Excerpted text =>
Imagine the stress of jail and prison, with overcrowding, sexual abuse, gang violence, lack of privacy, loneliness, loss of human dignity. The only advantage is that black men and women now have the chance to think, study and write for the first time in their lives. But upon their release there is little opportunity to stay straight since they now have a record and often lack any formal education and skills since many had dropped out of school in boredom with the white supremacy curriculum and hostile, overworked and exhausted teachers who themselves rarely receive a salary worth their time and education.
The hostile environment is intensified by the slave catchers, otherwise known as police. They are an ever present danger to all classes who may be stopped for driving, walking, talking, or thinking while black. They are in constant danger of failing the tone test: when stopped the person can be killed, arrested or released based on the tone of his voice.

Dataset extract =>
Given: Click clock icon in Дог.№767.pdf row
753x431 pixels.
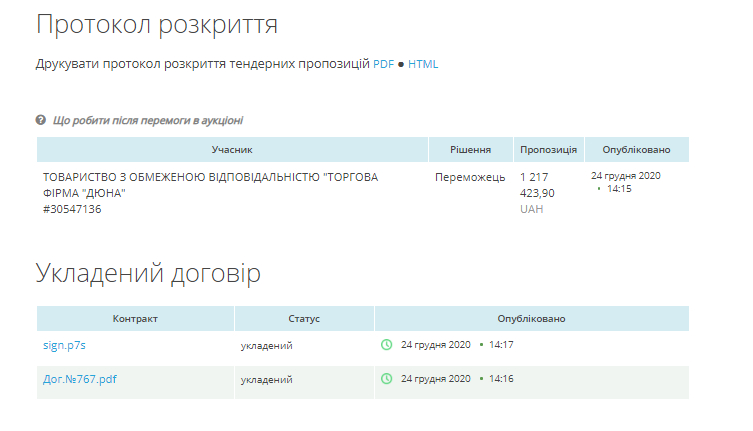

Job A =>
Decide whether each statement agrees with the passage on jail, prison and police. For each, answer yes or no and quote the words from the passage that decide it.
(i) Those held in jail and prison gain a chance to think, study and write for the first time in their lives.
(ii) Teachers generally receive a salary worth their time and education.
(iii) The police are described as a danger only to the poor.
Job B =>
Write a further paragraph of the passage on jail, prison and police, beginning after its final sentence.
The data can be left aside here.

Task response A =>
(i) Yes: "black men and women now have the chance to think, study and write for the first time in their lives"
(ii) No: "who themselves rarely receive a salary worth their time and education"
(iii) No: "They are an ever present danger to all classes"

Task response B =>
The arrest of Harvard professor Henry Louis Gates is testament the police, when it comes to blacks, do not discriminate. We just learned of a man who won a lawsuit against a hotel in Washington, DC because he took refuge in a hotel during a storm but because of his dress the hotel called the police to throw him out. The police gave him a choice, either go to a shelter or go to jail, he chose a shelter.
There is thus nothing post in the traumatic stress syndrome we suffer, it is ever present on a daily basis until the last rites are administered, though even in the coffin stress can reach us. Gang youth came to a funeral and shot into the corpse to make sure the deceased was truly dead. At another funeral there was a shooting inside the church causing a poor church mother to go home where she suffered a heart attack. An estranged church going wife was shot dead by her stressed husband in the church parking lot with the Bible in her hand.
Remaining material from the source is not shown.